Updated on: 22 February,2013 07:38 AM IST  | 
Vanita Kohli Khandekar |

Try this. Do not, I repeat do not, watch news channels for one week. Avoid online news. Just read the newspapers. After a week, you will feel a sudden peace, a de-stressing taking hold of you

The market and news media

Vanita Kohli KhandekarTry this. Do not, I repeat do not, watch news channels for one week. Avoid online news. Just read the newspapers. After a week, you will feel a sudden peace, a de-stressing taking hold of you.


Your patience, tolerance, everything will start going up. This is not a joke. I did it to myself last week when the media was going mad about the chopper deal. I did not feel anger, irritation or anything about the deal. And I ended up reading some really good opinion pieces and editorials about it.


The individual is obviously not a sample that reflects 700 odd million TV viewers. But this experiment points towards the answer to the question of falling news standards and our apoplectic feeling about them.
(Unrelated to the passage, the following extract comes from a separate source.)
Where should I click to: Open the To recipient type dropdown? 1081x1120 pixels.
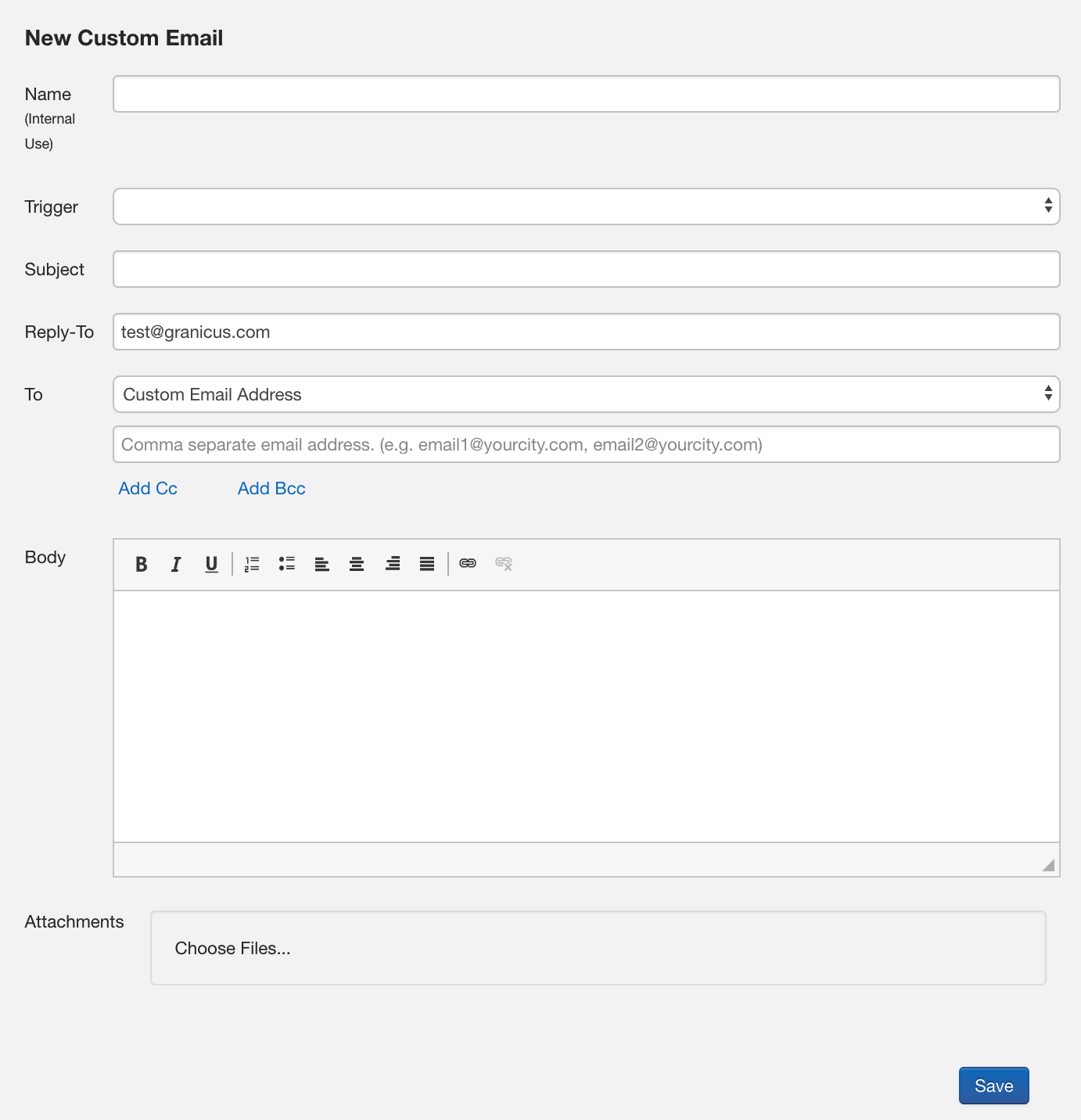click(x=586, y=394)
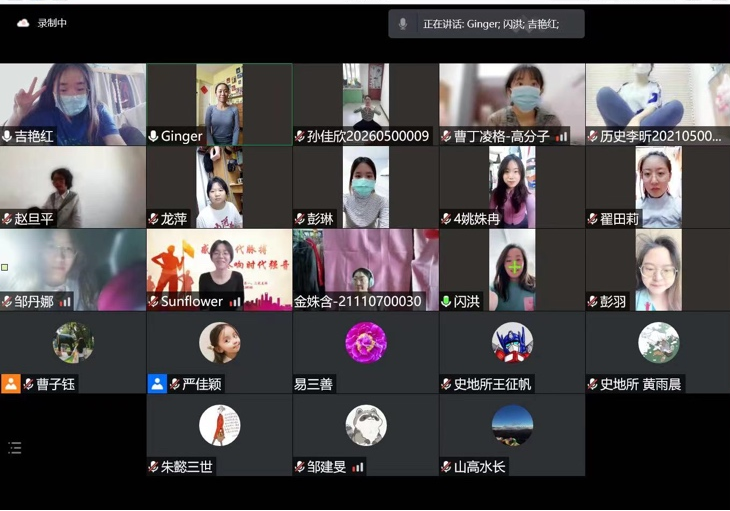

It involves giving up on television news for a bit, till the medium and the people running it get their act in order.



No regulation, no controls. The simple process of digitisation will force news channels to clean up their act

For very long we have discussed all that is wrong with news television. What however is wrong with us as news viewers? Or as consumers of any media? Why can we not change channels or switch off the TV, if something is not good enough or doesn’t agree with our sensibilities? One part of it has to do with psyche. This column will not tackle that.

The other is the way our TV and its navigation is structured. In an analog world we are snackers because there are no electronic programming guides (EPGs), no menus and no flexibility to choose. But for seven years now we have been digitising, thanks to DTH. Add the recent mandatory cable digitisation going on and roughly one-third of India’s 140 million TV homes are digital. And you can see a huge change in how they watch television.
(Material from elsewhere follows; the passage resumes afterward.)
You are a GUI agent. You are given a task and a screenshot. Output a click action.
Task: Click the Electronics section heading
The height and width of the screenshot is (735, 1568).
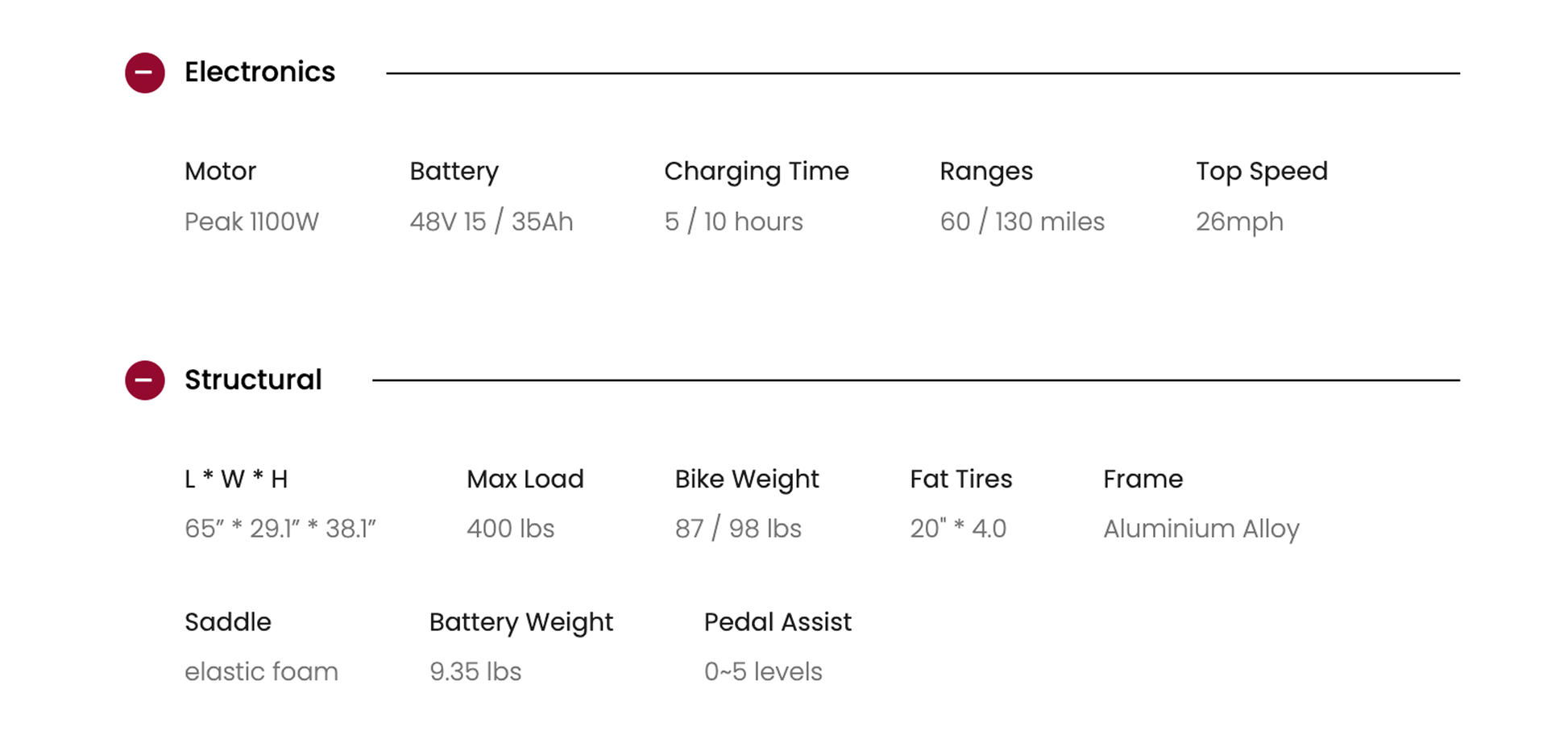click(259, 73)
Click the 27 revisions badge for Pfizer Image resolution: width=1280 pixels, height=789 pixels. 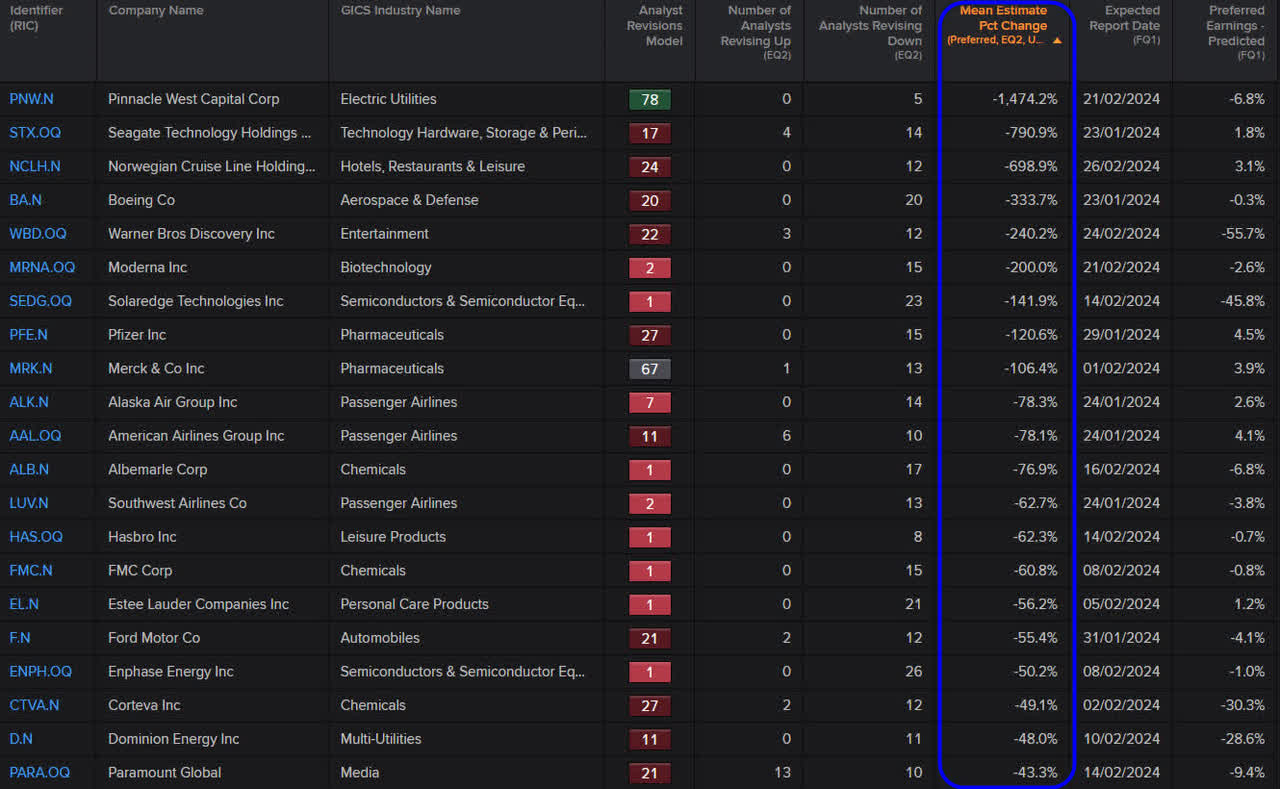[649, 334]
One of the first genres to lose share, post digitisation is news. This is because surfing becomes easier on digital TV, thanks to an EPG, that menu you see on your DTH screen. It ensures that people go straight to the channels or shows they want instead of roaming around aimlessly. This, typically, has benefitted specialised genres such as kids’ programming or movies. And it has hit genres that do not have a focussed offering, such as news or music.

It also tells you one more thing. That we have matured significantly as an audience, especially in areas that have had cable TV for long, such as Mumbai or Delhi among the top 20 cities. This by the way is evident also in the way we read magazines or see films. In magazines for instance the specialised consumer titles are showing the maximum growth in readership and ad revenues.

So IT, lifestyle magazines are doing well, while news magazines which operate in a commoditised market are struggling. Ditto for films where the mass market films do well on single screens while the somewhat more evolved stuff does not go beyond the multiplexes in mature metro markets. Our palates as media consumers are getting finer and we are getting more demanding. So the shrill, over-the-top senseless debates may work in small towns where media exposure is not yet complete.

They don’t in the bigger cities which are more mature markets. It explains to a great extent why English news continues to stagnate or fall (depending on which quarter you look at) in the overall viewership pie. The four metros, the biggest consumers of English news are simply not interested in watching the same anchors they were watching ten years ago, offering the same points of views, with the same experts.

That tells you more clearly than anything else that you don’t need regulation or controls on the media. You need a free market and good editors who can create news brands that cut through the clutter. As digitisation spreads, news channels will find themselves caught between consumers who are not willing to pay for them and advertisers who will question these very falling viewership numbers. Wait then for news channels to refocus their businesses around content instead of distribution. It may take six months or more. That is when I will try watching a news channel again.